__Tareas propuestas__:
[A] Transcribe el fragmento sobre la erupción del Monte Pelée comenzando en "Lo que siguió" y continuando hasta "porque fracasó antes.".
[B] En el fragmento sobre la erupción del Monte Pelée, ¿qué término acuñó Alfred Lacroix para describir la corriente ardiente?

__Fragmento de página__:
──────

A las 7:52 de la mañana, del 8 de mayo de 1902, tres días antes de que se celebraban las elecciones, el Monte Pelée liberó una nube piroclástica. No fue una colada de lava lenta y visible, sino una avalancha de gas sobrecalentado, ceniza y fragmentos de roca que descendió a cientos de kilómetros por hora y a temperaturas cercanas a los mil grados. En menos de dos minutos, Saint-Pierre dejó de existir. Murieron cerca de treinta mil personas. La ciudad que había discutido si debía preocuparse fue borrada antes de terminar el desayuno.

Lo que siguió transformó la ciencia. Hasta entonces, la vulcanología europea estaba moldeada por el modelo del Vesubio: explosiones, ceniza, lava. Pelée obligó a reconocer otra forma de violencia geológica. El geólogo Alfred Lacroix acuñó el término nuée ardente para describir aquella corriente ardiente que no era humo ligero ni roca líquida, sino una masa densa y devastadora que se comportaba como un fluido turbulento pegado al suelo. La noción de flujo piroclástico —hoy central en la evaluación del riesgo volcánico— nació de esa catástrofe. La ciencia avanzó porque fracasó antes.

──────

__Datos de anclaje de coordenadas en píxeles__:
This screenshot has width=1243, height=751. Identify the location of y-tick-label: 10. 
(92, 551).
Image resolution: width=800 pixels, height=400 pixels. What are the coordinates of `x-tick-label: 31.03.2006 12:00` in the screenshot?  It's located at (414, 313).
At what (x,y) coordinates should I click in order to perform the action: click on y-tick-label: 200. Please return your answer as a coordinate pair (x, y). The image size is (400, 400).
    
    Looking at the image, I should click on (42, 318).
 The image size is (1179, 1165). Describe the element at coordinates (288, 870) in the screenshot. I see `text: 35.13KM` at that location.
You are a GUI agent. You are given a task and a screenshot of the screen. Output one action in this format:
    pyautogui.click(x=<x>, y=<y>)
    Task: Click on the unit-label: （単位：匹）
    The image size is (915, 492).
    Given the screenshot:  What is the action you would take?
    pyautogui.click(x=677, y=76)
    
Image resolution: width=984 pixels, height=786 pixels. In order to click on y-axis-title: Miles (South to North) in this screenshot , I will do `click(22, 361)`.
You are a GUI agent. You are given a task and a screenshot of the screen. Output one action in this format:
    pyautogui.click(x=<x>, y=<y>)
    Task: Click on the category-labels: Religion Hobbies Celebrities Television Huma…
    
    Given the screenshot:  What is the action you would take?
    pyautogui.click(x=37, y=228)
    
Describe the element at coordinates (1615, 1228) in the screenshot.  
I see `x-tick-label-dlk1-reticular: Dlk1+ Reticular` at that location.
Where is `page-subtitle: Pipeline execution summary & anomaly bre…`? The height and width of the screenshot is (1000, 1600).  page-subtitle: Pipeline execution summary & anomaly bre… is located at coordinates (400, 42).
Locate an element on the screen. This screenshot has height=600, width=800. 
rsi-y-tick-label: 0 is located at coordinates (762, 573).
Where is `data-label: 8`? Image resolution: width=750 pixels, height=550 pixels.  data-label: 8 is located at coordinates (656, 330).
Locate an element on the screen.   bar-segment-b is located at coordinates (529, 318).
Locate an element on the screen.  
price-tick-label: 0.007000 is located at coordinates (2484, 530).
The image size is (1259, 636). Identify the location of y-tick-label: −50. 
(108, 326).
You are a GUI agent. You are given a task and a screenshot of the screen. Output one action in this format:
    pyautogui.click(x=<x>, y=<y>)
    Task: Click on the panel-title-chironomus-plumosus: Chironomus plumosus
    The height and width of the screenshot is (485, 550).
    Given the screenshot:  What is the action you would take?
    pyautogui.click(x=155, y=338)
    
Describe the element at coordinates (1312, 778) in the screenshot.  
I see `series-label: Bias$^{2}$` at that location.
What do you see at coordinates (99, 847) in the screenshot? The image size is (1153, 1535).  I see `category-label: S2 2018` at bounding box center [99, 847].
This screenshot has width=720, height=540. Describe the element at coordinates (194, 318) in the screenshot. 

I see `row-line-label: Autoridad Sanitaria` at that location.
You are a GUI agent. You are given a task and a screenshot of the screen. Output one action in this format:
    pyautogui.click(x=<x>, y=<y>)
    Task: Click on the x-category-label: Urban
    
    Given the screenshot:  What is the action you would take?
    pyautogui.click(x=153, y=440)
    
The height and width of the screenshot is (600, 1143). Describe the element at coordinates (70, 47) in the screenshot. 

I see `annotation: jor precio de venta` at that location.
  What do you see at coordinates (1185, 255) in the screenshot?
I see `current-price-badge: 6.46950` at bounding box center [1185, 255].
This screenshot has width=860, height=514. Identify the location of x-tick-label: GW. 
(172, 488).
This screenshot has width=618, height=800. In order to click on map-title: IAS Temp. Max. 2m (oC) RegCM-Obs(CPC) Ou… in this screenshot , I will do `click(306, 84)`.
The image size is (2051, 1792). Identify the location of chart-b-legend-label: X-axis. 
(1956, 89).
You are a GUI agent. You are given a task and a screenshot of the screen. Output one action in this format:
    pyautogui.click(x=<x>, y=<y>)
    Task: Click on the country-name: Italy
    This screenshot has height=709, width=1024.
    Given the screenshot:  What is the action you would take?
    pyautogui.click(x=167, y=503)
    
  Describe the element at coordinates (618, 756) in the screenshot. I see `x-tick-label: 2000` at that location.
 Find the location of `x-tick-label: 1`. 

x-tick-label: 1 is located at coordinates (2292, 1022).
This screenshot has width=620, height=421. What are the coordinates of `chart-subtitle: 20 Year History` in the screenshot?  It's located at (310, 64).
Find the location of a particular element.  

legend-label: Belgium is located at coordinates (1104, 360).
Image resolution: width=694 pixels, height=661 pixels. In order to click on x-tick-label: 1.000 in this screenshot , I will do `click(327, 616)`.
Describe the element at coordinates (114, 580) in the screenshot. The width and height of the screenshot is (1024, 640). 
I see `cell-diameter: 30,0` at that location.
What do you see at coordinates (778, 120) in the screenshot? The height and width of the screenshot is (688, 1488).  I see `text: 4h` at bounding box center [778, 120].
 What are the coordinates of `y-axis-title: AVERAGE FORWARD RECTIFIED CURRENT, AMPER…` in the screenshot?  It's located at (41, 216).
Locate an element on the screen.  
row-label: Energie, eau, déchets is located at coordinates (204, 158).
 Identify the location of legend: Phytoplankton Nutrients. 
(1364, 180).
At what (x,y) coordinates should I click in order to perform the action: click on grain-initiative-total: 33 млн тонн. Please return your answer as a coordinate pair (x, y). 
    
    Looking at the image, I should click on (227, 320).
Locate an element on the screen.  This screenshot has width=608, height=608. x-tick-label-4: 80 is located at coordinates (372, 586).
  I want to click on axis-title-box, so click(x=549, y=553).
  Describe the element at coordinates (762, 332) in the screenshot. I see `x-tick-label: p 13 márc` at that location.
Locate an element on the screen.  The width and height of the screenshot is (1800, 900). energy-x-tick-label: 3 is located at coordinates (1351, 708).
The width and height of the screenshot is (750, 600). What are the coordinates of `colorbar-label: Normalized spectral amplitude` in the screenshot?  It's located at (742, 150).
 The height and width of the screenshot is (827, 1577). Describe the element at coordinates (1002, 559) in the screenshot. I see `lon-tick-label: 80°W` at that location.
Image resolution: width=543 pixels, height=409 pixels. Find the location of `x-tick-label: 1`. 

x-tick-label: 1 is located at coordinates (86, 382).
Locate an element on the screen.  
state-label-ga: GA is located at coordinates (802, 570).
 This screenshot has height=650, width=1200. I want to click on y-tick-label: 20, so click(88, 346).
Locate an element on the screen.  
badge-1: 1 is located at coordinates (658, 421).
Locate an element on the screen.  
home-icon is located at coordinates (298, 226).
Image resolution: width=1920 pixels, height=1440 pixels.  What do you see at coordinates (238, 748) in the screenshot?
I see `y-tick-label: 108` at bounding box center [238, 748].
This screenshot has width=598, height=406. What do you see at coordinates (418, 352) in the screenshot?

──────

__Respuestas del ejercicio__:
[A]
Lo que siguió transformó la ciencia. Hasta entonces, la vulcanología europea estaba moldeada por el modelo del Vesubio: explosiones, ceniza, lava. Pelée obligó a reconocer otra forma de violencia geológica. El geólogo Alfred Lacroix acuñó el término nuée ardente para describir aquella corriente ardiente que no era humo ligero ni roca líquida, sino una masa densa y devastadora que se comportaba como un fluido turbulento pegado al suelo. La noción de flujo piroclástico —hoy central en la evaluación del riesgo volcánico— nació de esa catástrofe. La ciencia avanzó porque fracasó antes.

[B] Nuée ardente.